A side tool by BLOB Productions. Come join our Discord here!.

Hands-free camera switching for VALORANT observers. Say a digit ("one" through "nine", or "zero") and the tool presses the matching number key in VALORANT to switch to that player's camera.

Built for esports broadcasts where observers need to react faster than a keyboard allows, but works for anyone who wants voice-triggered number-key hotkeys in any Windows application.

  • Offline. Uses Vosk locally. No cloud, no account, no network calls.
  • Fast. ~120 ms from end-of-speech to keystroke (Change in config.json)
  • Background-friendly by default. Sends keystrokes to VALORANT even when it is not the focused window (via the target_window config, which defaults to "VALORANT").

⚠️ Disclaimer: not affiliated with Riot Games or VALORANT. This is an unofficial community tool. Use at your own risk. VALORANT's Vanguard anti-cheat has never, to BLOB's knowledge, flagged keystroke-level automation of this kind, but Riot's ToS and anti-cheat behavior can change without notice. BLOB takes no responsibility for account action. For broadcast/observer use in a controlled production environment (its intended use case), this has been stable.


What it can do

  • Recognize the spoken digits zero through nine and send the corresponding keystroke (0 through 9).
  • Toggle mode (tap a hotkey to start/stop listening) or hold mode (listen only while a key is held).
  • Per-digit debounce so a single "five" doesn't fire twice.
  • Two keystroke backends:
    • SendInput: fires into the foreground window. Works with DirectX and fullscreen games.
    • PostMessage: fires into a specific window by title, so the game does not need focus.
  • Closed-grammar recognizer (Vosk is restricted to the ten digit words), which dramatically improves accuracy in noisy rooms.
  • Self-contained config file, sensible defaults, graceful handling of invalid values.

What it will NOT do

  • No cloud services, no telemetry, no analytics. Everything stays on your machine.
  • No arbitrary speech-to-text. The grammar is locked to the ten digits. This is by design: accuracy and latency are the priorities.
  • No macOS / Linux support. The keystroke injection uses Win32 APIs.

Microphone note

To keep detection both accurate and fast, the pipeline is tuned to react to subtle speech cues, which also makes it somewhat sensitive to background noise and to software that rewrites your mic signal.

If the program feels slower or less accurate than you'd like, try tuning your mic settings first. That usually fixes it before any config changes are needed.

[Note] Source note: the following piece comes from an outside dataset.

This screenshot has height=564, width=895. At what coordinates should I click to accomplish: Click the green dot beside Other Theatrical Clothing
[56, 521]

A quick checklist, in rough order of impact, in Windows Settings → Sound → <your input device> → Properties (and in any vendor app that owns your mic: NVIDIA Broadcast, Krisp, Logitech G HUB, SteelSeries Sonar, Razer Synapse, Realtek Audio Console, etc.):

  • Turn off noise suppression / noise cancellation
  • Turn off echo cancellation (AEC)
  • Turn off automatic gain control (AGC)
  • Turn off voice clarity / voice focus / AI voice enhancement
  • In Discord / OBS / game voice chat, disable their noise suppression too (it can run on the input device even when you're not talking)
  • Prefer a plain wired headset in a reasonably quiet room

The tool captures at 16 kHz mono from the Windows default input device, so anything that processes the signal upstream of that is processing what the recognizer ultimately hears. Bluetooth headsets, webcam mics, and laptop arrays all work, but may need a slightly more forgiving vad_aggressiveness / trailing_silence_ms (see Configuration).

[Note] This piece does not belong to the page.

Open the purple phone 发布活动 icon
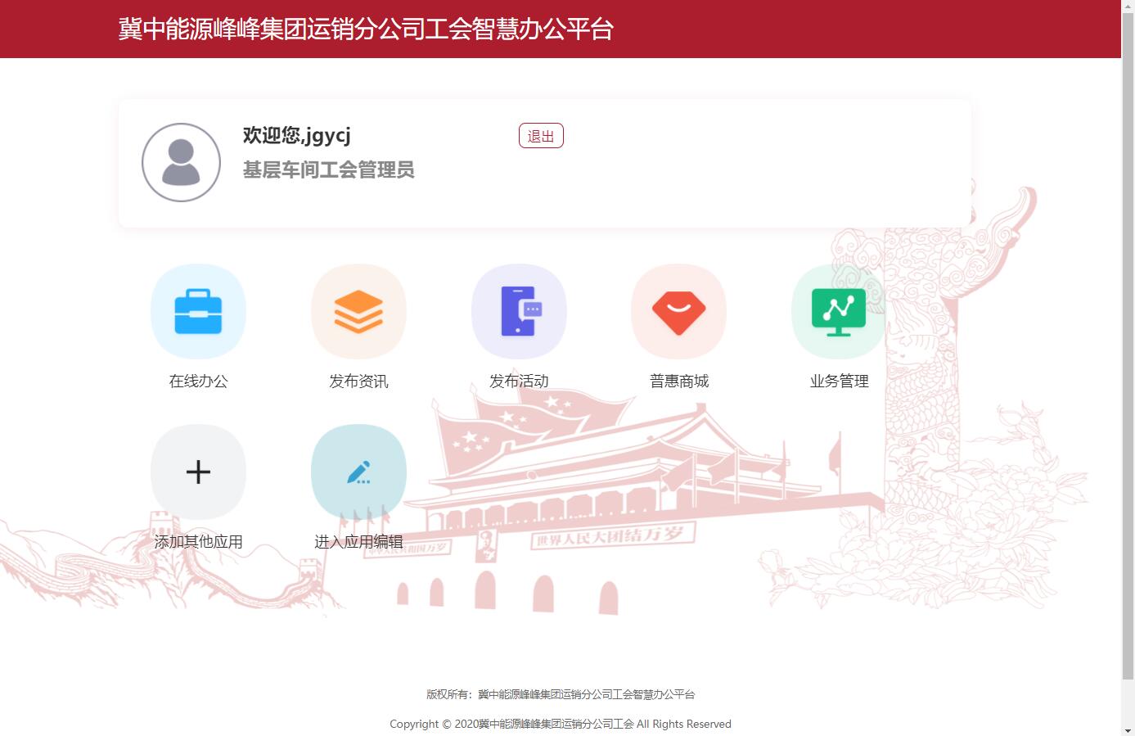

Quick Start (users, pre-built exe)

  1. Download the latest release zip from the Releases page and unzip it.
  2. Right-click VoiceObserver.exeRun as administrator (required if VALORANT is elevated, which it usually is). Windows SmartScreen may warn about an unsigned exe on first launch. Click More info → Run anyway.
  3. Press F6 to start listening (default hotkey).
  4. Say a digit: "one", "two", ... "nine", "zero".
  5. Press F6 again to pause.
  6. Press Ctrl+C in the console window to exit.

Any standard headset or desktop microphone works (see disclaimer above).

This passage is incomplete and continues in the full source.